Exclude the pictures, then repeat exactly each line from the one containing "[combobox] (578, 18)" to the final line of the records that follow.

Records from a data source

::::

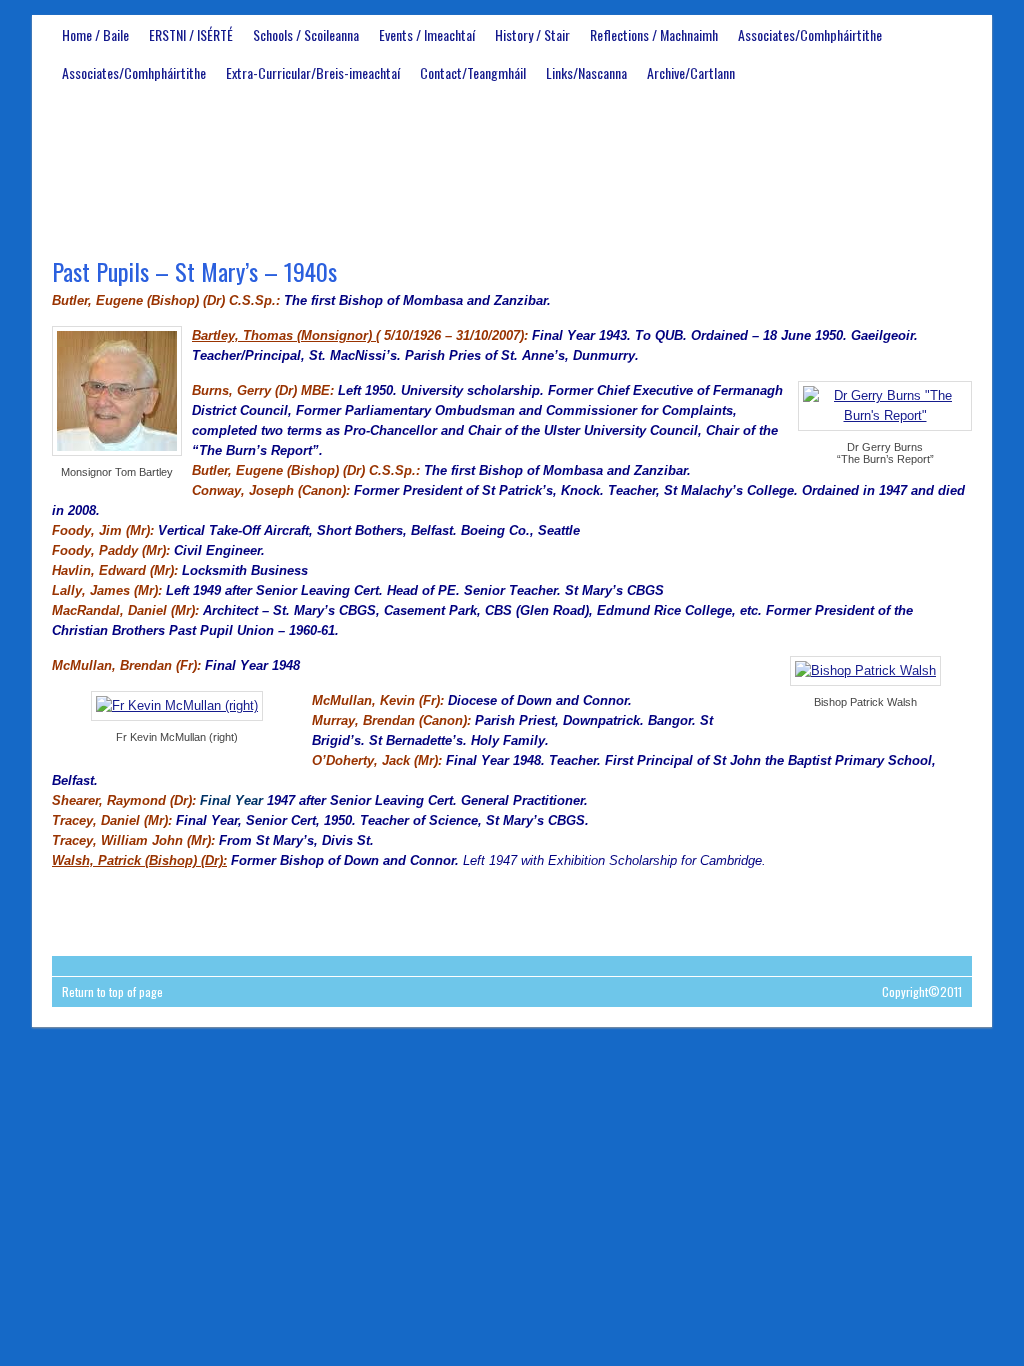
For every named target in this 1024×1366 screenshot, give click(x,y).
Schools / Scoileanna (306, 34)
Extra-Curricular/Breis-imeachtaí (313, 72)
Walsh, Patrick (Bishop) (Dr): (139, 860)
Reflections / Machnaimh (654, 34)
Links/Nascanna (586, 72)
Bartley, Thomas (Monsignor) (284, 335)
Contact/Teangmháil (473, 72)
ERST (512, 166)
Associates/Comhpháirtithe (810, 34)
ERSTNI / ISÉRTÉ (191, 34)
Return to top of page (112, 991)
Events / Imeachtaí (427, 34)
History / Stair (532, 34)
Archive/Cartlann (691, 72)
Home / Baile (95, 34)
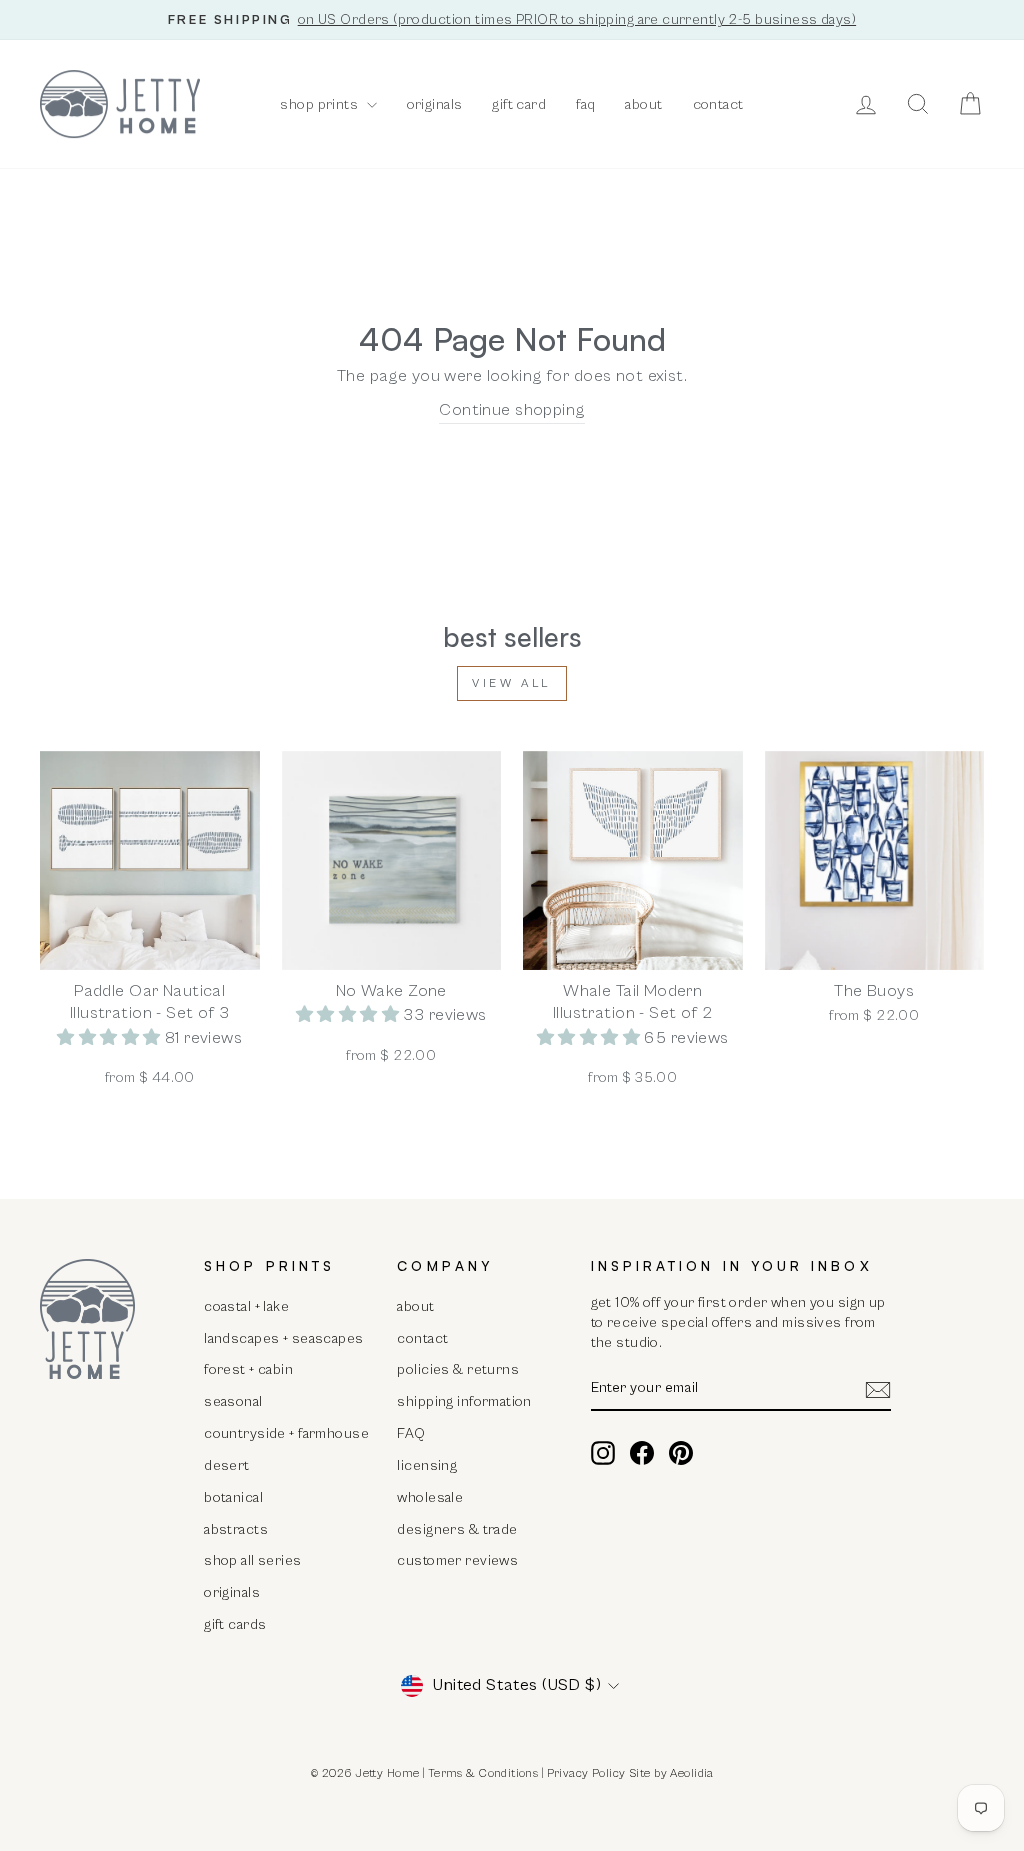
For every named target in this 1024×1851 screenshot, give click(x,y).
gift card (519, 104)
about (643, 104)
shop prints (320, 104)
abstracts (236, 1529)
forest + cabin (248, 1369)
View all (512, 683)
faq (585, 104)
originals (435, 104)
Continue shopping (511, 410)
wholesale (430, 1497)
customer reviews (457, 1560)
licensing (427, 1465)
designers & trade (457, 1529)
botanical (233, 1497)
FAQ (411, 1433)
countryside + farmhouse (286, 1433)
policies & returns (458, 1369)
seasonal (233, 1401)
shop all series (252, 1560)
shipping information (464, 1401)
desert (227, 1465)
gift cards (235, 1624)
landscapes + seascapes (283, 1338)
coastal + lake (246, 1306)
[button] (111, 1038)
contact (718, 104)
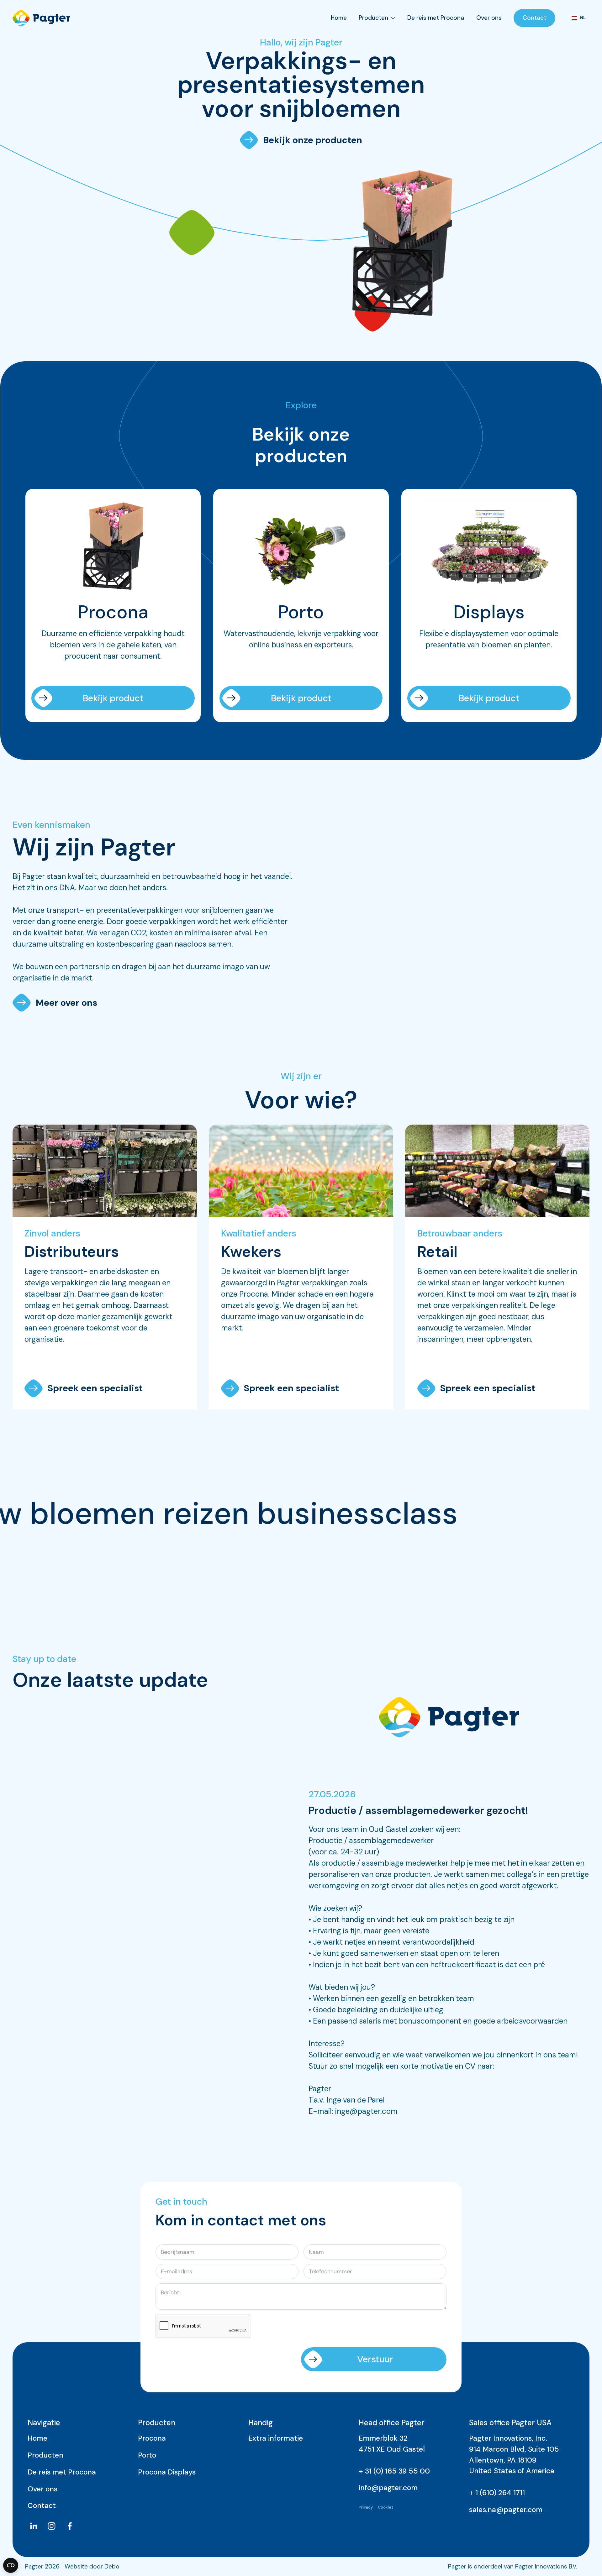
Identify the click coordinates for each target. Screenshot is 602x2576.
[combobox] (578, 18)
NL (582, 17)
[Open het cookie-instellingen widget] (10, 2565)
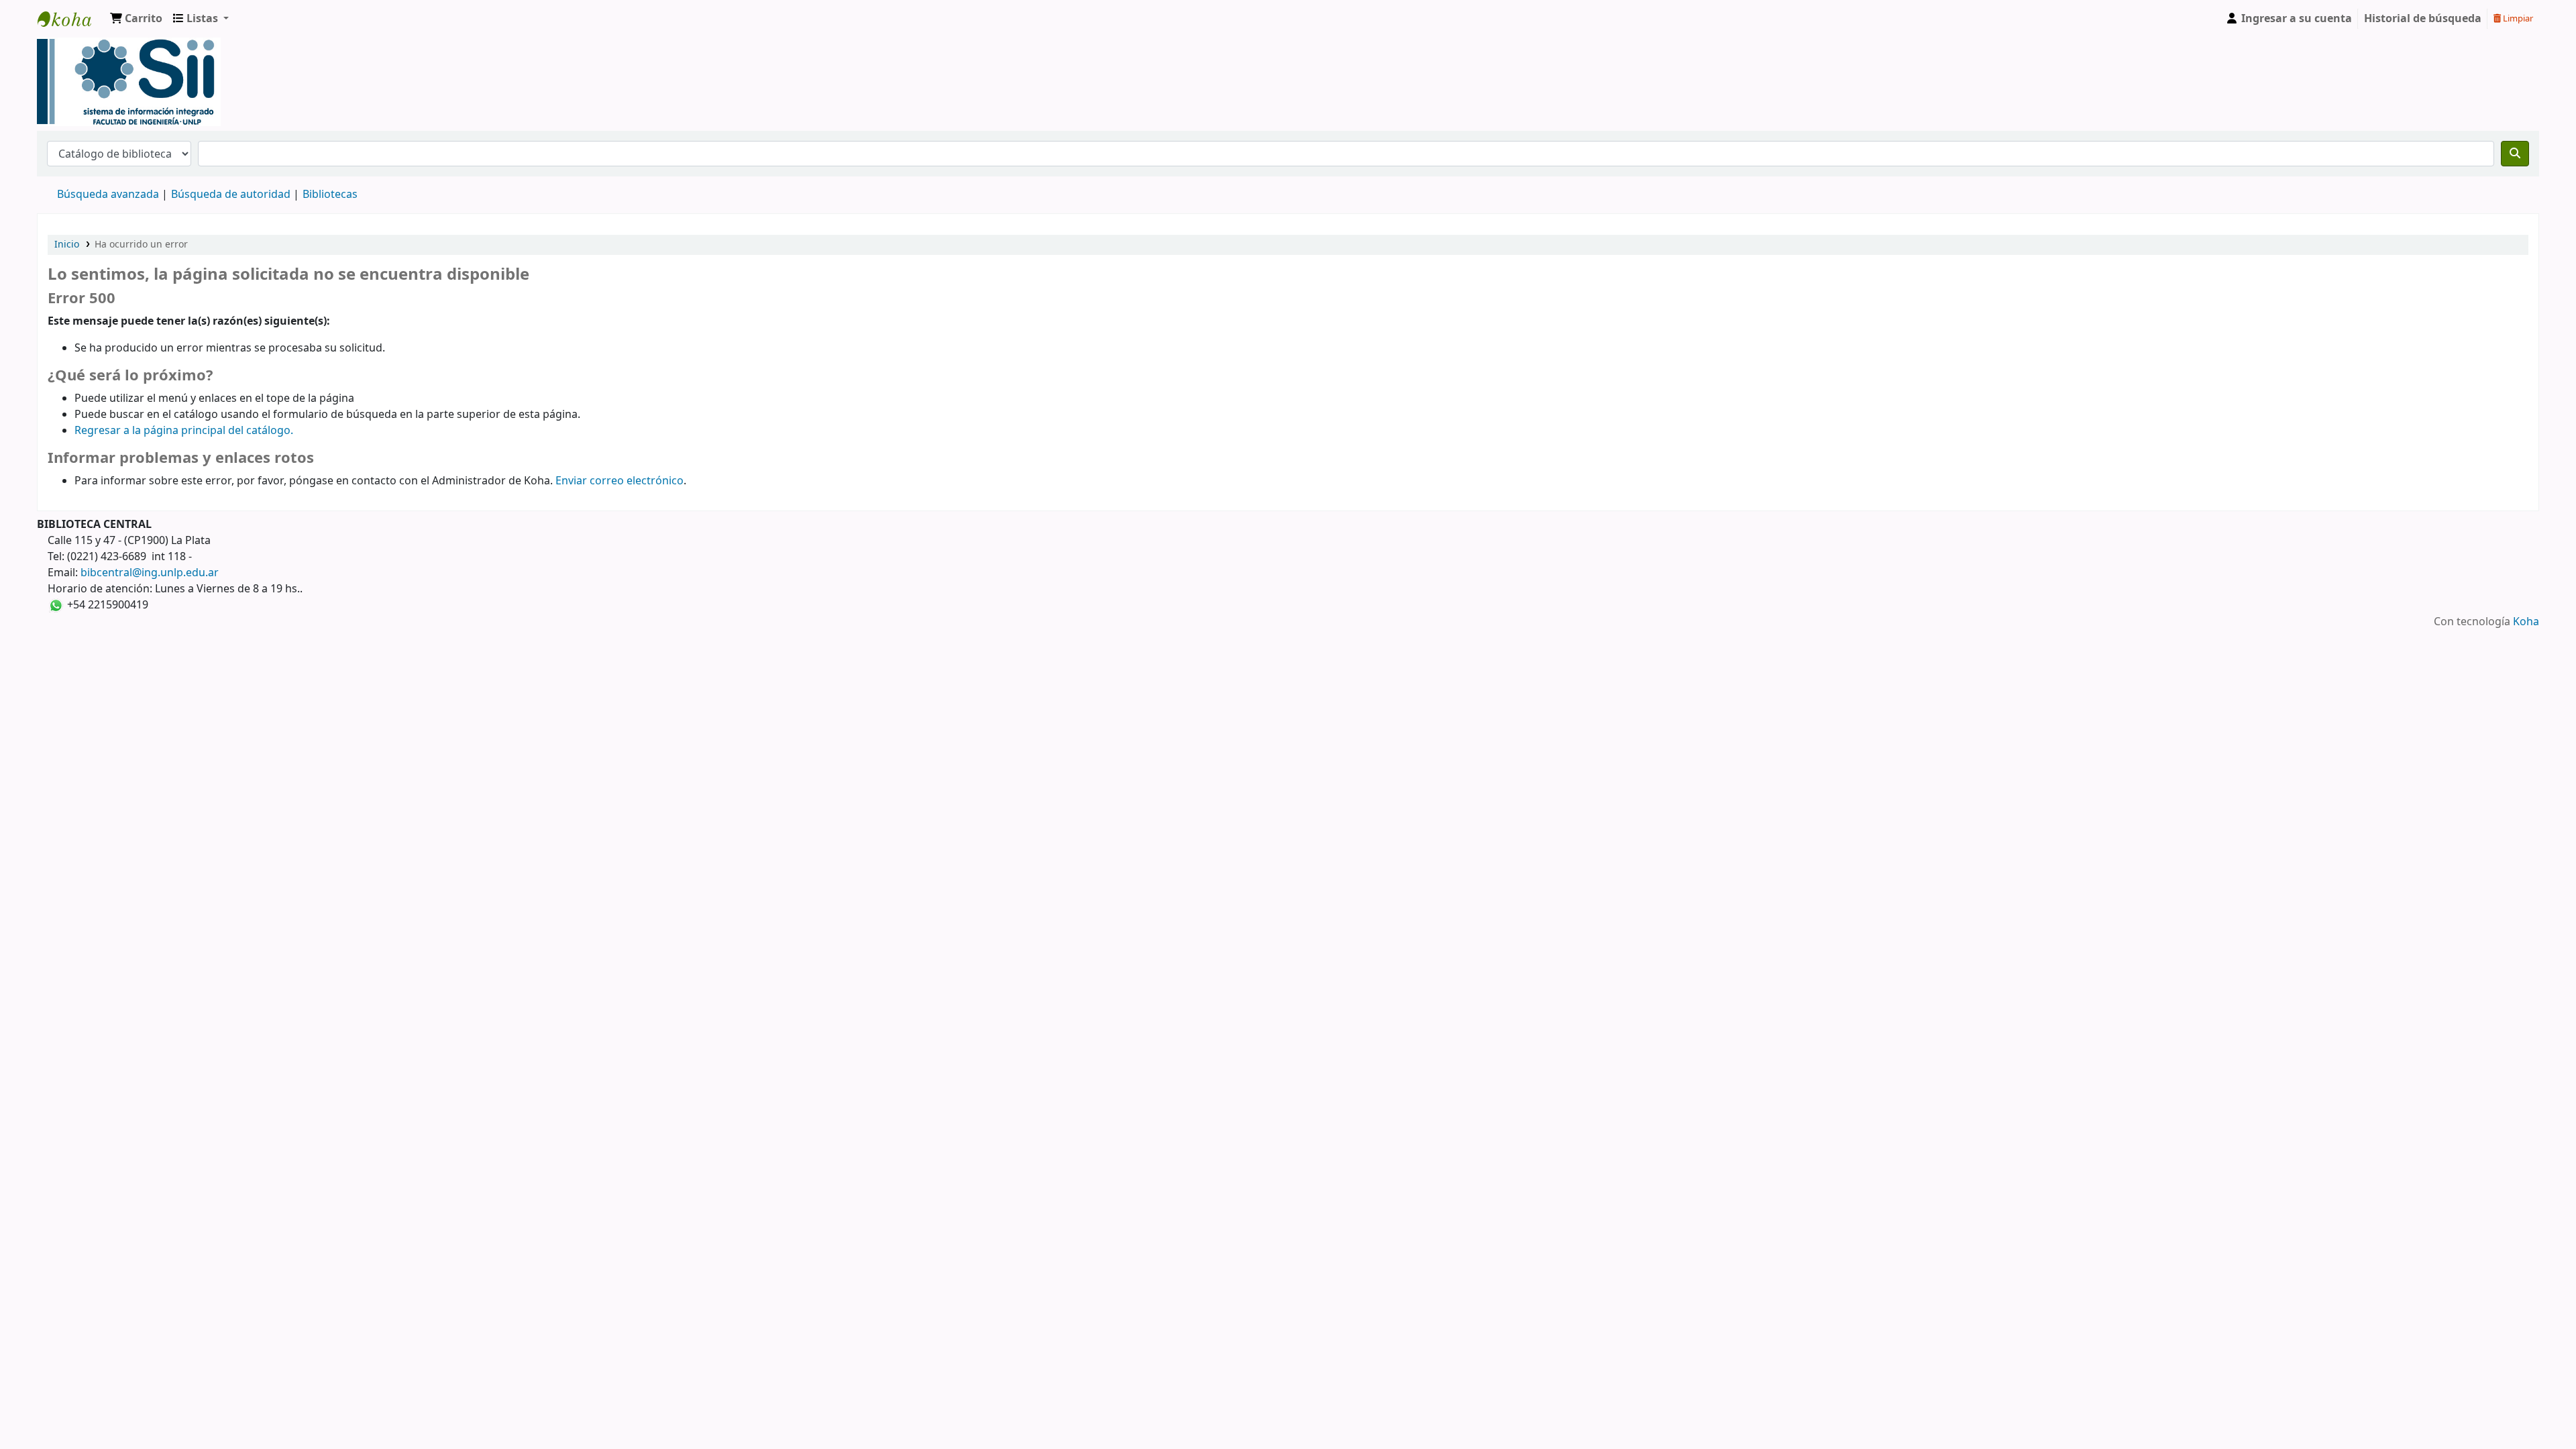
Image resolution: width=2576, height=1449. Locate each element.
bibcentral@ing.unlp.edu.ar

::::

Output of the exercise:
[combobox] (578, 18)
NL (582, 17)
[Open het cookie-instellingen widget] (10, 2565)
Image resolution: width=2576, height=1449. Locate each element.
bibcentral@ing.unlp.edu.ar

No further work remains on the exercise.